GRIM-19, a gene associated with retinoid interferon-induced mortality 19, has been identified as an interferon (IFN)-beta and retinoic acid (RA) inducible gene that induces cell death. This gene codes for a ≈ 16kDa protein that induces apoptosis in a number of cell lines. The GRIM-19 protein is localized in the mitochondria as a component of NADH:ubiquinone oxidoreductase (complex I) and, it has been shown to be essential for complex I assembly and for its electron transfer activity. It has been demonstrated that some oncogenic proteins bind to the GRIM19 protein and inactivate it, allowing cell proliferation and growth. Namely, GW112 a human anti-apoptotic protein, vIRF1 (viral interferon factor 1) a viral protein encoded by the human Herpes virus 8 (HHV8), E6, an oncoprotein from high-risk human papilloma virus type 16, and U95, a protein from human herpes virus 6. All these proteins bind Grim-19 interfering in this way with the regulation of the cell death response. GRIM-19 also binds the transcription factor STAT3 (signal transducer and activator of transcription 3) and inhibits STAT3-de pendent gene expression. Indeed, Grim 19 as been classified as a tumour suppressor protein. GRIM-19 has also been shown to interact with the nucleotide-binding oligomerization domain 2 (NOD2) and it has been suggested that GRIM-19 may mediate NOD2 function in the recognition of bacterial pathogens.

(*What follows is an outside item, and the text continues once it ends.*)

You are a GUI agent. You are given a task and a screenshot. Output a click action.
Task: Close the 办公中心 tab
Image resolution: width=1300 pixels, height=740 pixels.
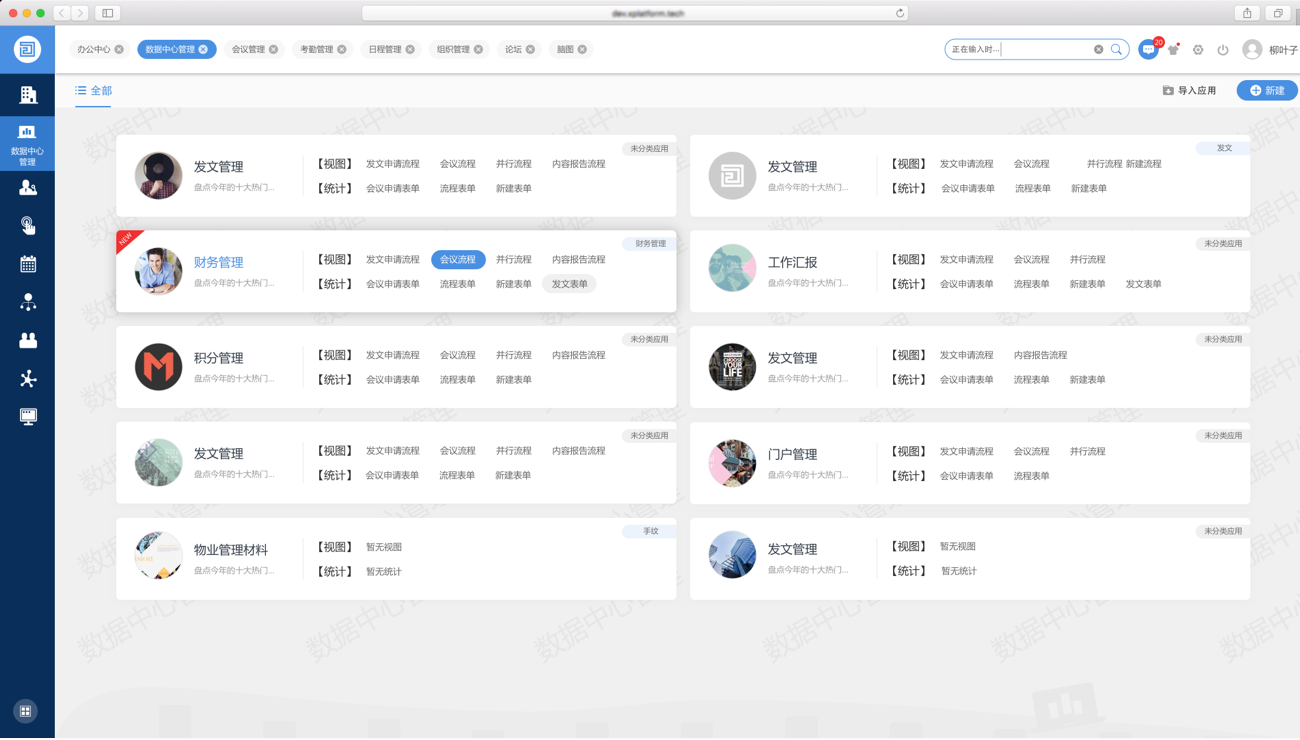pos(119,49)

Dioxygen reduction by the multi-copper oxidases
The multicopper family of enzymes oxidise a variety of substrates, both organic and inorganic, with the concomitant reduction of dioxygen to two molecules of water. They are of significant interest both in the areas of both biotechnology and fundamental structural biology. However the precise details of the reduction/oxidation mechanism are not fully understood. Studies so far have enabled a plausible mechanism to be proposed but several important details require clarification. Our goal is to identify the key determinants of such mechanism using a structural biology approach.

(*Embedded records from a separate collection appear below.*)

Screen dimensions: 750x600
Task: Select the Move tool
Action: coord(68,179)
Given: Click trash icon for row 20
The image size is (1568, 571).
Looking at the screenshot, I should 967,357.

Hydrolysis of Glycosidic Bonds by Cellulases and Hemicellulases
The aim of this research is to understand the enzymatic mechanism carried out by cellulases and hemicellulases and to determine its molecular basis. Moreover, we want to identify the key determinants of these enzymes’ specificity. The ultimate goal of this research is to gather information to engineer these enzymes for biotechnological applications. We are using as model system, the arabinanase (Abn2) and the arabinofunranosidase (Abf2), which have been isolated from the bacteria Bacillus subtilis and are involved in the degradation of arabinan. In addition, we will also use different cellulases and hemicellulases isolated from the fungus Chrysonilia sitophila.